Task details » Rewrite everything from the line containing "Click the pink" down to the line containing "[x=407, y=1000]", substituting "Bluetooth & devices" for "Network & internet" and leaving everything else as it is.

Data for the task »
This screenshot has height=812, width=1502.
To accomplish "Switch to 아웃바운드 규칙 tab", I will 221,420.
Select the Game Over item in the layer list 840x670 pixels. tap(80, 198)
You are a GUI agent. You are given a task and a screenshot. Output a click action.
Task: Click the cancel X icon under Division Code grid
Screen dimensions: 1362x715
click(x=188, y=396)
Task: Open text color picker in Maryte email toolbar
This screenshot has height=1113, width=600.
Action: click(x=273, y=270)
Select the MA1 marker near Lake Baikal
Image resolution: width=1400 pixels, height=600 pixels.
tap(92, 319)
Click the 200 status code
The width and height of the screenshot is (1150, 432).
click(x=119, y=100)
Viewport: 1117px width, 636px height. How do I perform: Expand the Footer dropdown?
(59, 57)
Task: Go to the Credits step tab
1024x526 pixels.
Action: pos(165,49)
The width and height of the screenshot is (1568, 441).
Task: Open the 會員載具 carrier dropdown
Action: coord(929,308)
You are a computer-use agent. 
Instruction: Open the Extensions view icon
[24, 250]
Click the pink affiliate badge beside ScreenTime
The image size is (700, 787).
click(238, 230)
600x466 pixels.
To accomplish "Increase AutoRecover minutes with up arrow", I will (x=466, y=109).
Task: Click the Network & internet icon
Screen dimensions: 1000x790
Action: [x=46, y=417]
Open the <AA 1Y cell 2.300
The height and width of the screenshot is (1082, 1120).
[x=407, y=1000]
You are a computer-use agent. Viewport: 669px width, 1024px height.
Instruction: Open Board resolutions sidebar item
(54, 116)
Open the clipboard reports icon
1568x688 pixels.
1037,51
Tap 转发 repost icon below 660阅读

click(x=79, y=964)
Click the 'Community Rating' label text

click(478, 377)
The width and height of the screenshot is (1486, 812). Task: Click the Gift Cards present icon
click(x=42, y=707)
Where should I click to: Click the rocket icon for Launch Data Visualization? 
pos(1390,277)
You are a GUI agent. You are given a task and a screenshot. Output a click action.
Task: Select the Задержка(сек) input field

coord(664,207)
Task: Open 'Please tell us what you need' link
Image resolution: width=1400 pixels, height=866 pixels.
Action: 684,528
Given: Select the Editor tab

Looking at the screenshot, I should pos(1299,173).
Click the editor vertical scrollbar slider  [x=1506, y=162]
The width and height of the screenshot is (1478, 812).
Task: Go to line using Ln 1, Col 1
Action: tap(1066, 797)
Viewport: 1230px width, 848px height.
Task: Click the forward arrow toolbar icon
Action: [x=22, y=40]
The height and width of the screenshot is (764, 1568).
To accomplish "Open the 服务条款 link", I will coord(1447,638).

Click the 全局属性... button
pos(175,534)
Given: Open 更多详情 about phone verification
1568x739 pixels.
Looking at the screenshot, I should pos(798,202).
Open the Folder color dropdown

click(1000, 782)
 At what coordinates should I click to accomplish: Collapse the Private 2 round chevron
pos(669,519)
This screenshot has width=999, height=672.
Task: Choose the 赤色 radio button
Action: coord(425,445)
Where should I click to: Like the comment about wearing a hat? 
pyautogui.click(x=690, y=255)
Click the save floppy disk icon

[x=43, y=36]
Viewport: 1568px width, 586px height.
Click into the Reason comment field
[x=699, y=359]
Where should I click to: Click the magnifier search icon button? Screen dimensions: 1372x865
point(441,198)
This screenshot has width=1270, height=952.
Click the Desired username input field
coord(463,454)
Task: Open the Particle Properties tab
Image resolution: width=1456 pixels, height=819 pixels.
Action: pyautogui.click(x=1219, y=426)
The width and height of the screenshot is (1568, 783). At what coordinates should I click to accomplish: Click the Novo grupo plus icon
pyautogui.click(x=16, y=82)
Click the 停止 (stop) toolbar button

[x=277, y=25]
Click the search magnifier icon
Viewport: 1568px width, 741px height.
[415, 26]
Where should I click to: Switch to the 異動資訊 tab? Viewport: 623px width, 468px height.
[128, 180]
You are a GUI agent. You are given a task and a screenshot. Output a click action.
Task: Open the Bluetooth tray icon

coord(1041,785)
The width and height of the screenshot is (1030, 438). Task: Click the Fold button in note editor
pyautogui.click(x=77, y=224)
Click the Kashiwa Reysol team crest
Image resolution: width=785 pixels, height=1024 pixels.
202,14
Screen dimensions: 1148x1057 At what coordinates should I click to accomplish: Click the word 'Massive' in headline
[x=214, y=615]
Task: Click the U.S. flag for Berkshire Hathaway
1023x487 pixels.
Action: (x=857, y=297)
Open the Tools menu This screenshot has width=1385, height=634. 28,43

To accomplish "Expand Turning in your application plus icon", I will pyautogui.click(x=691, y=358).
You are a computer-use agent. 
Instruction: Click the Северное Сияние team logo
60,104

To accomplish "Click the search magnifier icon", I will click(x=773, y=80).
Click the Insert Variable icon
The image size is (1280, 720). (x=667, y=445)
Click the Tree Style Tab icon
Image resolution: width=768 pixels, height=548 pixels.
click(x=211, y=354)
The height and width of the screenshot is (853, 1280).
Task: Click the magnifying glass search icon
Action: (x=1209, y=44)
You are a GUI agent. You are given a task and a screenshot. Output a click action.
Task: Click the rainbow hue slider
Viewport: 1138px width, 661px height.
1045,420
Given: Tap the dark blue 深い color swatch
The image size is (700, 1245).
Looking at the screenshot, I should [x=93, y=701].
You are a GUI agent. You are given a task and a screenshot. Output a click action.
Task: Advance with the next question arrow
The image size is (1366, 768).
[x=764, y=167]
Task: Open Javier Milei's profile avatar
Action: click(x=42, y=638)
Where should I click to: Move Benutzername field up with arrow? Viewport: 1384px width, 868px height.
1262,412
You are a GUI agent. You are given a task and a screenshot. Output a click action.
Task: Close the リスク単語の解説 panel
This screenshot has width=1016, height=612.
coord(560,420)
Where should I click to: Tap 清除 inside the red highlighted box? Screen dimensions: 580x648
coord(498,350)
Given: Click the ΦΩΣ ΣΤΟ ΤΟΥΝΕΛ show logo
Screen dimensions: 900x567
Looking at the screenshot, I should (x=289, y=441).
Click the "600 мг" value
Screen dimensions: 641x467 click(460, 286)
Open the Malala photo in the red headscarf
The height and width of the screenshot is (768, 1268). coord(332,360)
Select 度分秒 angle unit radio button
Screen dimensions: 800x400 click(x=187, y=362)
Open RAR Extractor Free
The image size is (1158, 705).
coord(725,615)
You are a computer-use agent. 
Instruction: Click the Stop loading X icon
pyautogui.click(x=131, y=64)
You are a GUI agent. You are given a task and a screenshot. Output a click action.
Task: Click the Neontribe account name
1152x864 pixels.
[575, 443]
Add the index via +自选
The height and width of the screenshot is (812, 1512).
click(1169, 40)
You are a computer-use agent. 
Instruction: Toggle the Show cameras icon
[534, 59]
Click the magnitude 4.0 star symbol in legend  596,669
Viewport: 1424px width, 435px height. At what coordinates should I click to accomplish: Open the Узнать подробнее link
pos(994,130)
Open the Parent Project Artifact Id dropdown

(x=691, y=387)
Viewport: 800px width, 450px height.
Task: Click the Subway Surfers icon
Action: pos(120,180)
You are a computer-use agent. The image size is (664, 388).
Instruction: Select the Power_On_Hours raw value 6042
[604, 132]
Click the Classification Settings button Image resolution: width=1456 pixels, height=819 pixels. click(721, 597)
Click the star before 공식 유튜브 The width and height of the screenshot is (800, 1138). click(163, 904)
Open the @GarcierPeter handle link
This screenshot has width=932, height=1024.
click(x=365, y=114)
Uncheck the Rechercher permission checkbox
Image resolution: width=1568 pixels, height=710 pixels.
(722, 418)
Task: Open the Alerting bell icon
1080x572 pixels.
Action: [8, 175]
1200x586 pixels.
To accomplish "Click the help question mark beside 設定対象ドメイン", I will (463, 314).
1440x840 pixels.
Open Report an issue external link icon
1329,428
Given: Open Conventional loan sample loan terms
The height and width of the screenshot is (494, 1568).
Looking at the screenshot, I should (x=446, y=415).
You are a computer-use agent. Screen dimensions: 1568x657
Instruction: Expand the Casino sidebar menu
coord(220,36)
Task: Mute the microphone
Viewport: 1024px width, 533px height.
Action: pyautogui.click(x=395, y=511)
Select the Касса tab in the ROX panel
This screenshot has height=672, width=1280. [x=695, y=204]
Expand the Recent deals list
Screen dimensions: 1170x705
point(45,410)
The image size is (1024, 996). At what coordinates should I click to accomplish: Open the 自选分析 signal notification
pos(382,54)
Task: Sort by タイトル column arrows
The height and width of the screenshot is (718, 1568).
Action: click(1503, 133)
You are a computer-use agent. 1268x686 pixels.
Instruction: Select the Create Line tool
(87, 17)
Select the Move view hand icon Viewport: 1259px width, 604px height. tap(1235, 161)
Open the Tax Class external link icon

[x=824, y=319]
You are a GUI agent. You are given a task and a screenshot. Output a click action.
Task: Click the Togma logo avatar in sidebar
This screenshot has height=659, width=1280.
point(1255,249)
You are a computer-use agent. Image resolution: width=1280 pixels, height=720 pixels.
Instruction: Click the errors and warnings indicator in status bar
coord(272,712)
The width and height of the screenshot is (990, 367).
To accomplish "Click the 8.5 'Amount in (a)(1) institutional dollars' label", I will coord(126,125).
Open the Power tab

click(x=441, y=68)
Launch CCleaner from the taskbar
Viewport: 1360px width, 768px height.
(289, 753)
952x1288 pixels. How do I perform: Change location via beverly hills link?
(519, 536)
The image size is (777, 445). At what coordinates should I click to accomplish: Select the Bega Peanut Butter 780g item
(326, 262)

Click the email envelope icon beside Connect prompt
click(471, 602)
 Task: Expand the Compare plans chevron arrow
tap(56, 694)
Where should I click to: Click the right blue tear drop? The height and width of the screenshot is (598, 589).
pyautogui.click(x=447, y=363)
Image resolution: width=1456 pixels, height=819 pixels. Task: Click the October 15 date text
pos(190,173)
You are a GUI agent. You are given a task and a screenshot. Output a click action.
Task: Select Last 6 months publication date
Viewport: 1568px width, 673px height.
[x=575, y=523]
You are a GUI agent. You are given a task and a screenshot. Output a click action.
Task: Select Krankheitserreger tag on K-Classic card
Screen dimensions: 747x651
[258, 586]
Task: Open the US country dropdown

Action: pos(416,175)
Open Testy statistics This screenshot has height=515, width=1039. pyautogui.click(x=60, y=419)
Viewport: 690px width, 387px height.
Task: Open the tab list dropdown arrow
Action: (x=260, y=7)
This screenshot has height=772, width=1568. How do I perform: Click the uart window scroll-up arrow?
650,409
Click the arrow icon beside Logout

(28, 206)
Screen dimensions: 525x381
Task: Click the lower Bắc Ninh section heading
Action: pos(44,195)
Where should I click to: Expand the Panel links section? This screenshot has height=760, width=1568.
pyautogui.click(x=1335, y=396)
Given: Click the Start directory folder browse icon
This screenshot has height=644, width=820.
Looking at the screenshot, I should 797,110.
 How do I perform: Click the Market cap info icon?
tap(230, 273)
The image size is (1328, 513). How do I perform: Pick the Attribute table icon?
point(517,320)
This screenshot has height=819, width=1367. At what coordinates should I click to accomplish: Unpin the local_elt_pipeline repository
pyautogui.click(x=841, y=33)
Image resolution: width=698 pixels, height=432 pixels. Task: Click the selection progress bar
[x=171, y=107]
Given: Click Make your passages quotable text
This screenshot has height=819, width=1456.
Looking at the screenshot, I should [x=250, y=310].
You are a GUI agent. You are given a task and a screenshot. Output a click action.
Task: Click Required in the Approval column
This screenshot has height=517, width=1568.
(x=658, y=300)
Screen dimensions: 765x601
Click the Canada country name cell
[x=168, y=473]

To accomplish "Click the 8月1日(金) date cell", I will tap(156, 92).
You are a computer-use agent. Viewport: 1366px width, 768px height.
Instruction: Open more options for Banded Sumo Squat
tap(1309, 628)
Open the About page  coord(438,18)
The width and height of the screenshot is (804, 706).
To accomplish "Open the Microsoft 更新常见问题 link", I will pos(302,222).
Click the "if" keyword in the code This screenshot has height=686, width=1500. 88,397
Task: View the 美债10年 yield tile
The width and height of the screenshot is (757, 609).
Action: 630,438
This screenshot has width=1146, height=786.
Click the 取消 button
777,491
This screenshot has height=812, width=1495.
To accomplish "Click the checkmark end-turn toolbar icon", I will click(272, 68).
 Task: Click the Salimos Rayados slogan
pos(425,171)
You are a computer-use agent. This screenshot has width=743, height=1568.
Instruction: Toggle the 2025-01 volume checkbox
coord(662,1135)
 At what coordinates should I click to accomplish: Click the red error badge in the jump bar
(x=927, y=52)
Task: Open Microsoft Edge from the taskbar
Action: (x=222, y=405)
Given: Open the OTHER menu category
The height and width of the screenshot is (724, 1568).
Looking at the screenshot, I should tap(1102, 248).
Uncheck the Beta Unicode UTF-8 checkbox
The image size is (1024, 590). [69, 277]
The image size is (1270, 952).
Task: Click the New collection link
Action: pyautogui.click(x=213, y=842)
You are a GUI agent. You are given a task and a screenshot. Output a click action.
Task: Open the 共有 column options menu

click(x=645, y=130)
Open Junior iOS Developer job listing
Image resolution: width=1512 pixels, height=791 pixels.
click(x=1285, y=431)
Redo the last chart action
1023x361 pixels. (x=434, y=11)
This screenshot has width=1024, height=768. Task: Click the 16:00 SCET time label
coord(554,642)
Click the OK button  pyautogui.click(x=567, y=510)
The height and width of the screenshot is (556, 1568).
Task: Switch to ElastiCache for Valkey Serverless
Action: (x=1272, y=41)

Task response »
Click the pink affiliate badge beside ScreenTime
The image size is (700, 787).
click(238, 230)
600x466 pixels.
To accomplish "Increase AutoRecover minutes with up arrow", I will (x=466, y=109).
Task: Click the Bluetooth & devices icon
Screen dimensions: 1000x790
Action: [x=46, y=417]
Open the <AA 1Y cell 2.300
The height and width of the screenshot is (1082, 1120).
[x=407, y=1000]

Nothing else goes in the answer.